The Waltons Season 9--"Goodnight Mama, Daddy, Mary Ellen, John-Boy."4
The final season of The Waltons finds Michael Learned (Olivia Walton) no longer a cast member, while Robert Wightman has now officially joined the cast as John-Boy. Although this is the greatest weakness of the season, The Waltons still delivered intersting, and some exciting, episodes.

The season begins in the spring of 1945, and all the Walton men--save John--are fighting the war. Ben is captured by the Japanese forces, Jason has to deal with the question of killing another man, and John-Boy (played by Robert Wightman) falls in love with a French girl.

Back at home, Mary Ellen discovers a need for a doctor on the mountain and is determined to become one, while facing a great deal of opposition. Ike and Corabeth are investigated by the rations board, and a new minister comes to the mountain. Jim-Bob is frantic when a girl back home claims to have his baby, Cidny finds that she has been adopted, and the series ends with John-Boy going back to New York.

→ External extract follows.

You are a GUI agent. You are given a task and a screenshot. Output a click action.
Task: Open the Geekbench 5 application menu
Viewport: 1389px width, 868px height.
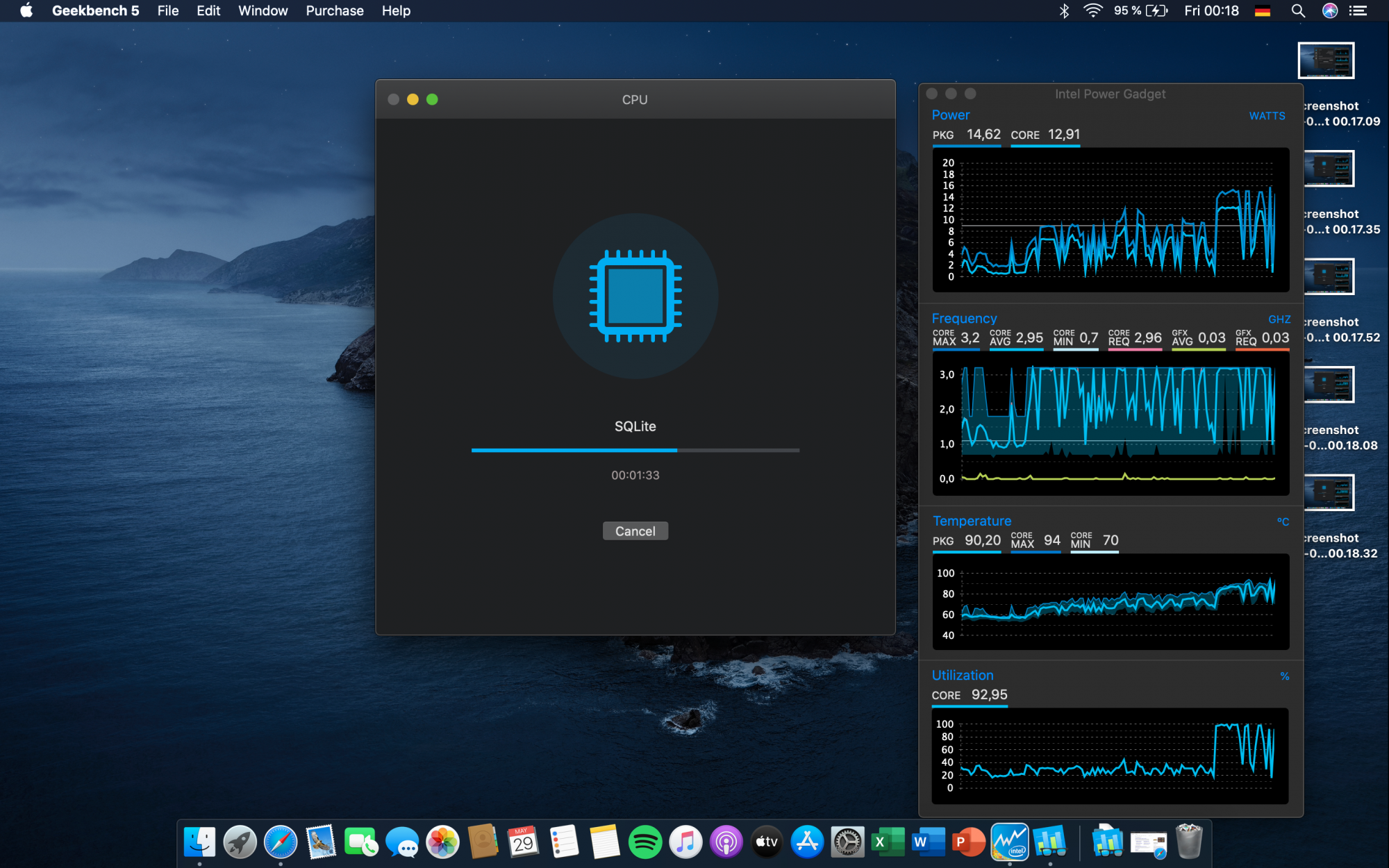[x=95, y=10]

The following is an epidode list for this final season:

1. The Outrage (1)
2. The Outrage (2)
3. The Pledge
4. The Triumph
5. The Premonition
6. The Pursuit
7. The Last Ten Days
8. The Move
9. The Whirlwind
10. The Tempest
11. The Carousel
12. The Hot Rod
13. The Gold Watch
14. The Beginning
15. The Pearls
16. The Victims
17. The Threshold
18. The Indiscretion
19. The Heartache
20. The Lumberjack
21. The Hostage
22. The Revel

While the show ended in 1981, it would continue in 6 made-for-TV-movies from 1982-1997, moving from the characters from the forties and into the sixties. In these TV movies, Richard Thomas returns as John-Boy and Michael Learned is back as Olivia, while Ellen Corby makes a few appearances as Grandma. Hopefully, Warner Brothers will release these 6 TV movies, as it would be great to own the entire Walton legacy on DVD.

Can't Wait !5
Season Nine will probably be most fans least favorite, but being that I missed most of these episodes on CBS when they first ran, it made me enjoy the later seasons even more when I watched the re-runs.

If you are true fan of the series, you will still like season Nine. There are many new characters, but the writing is still excellent.

Now we wait for the remaining 6 tv movies to be released.5
As someone else ALSO pointed out the waltons series ARE NOT ended with this final 9nth regular season. There are also 6 post tv movies and one prequel movie which COMPLETE the series.
The prequel movie "homecoming" is here BUT what about the remaining 6 post tv movies ?
I Hope they will be released too SOON so that we can have OUR COMPLETE WALTONS DVD COLLECTION.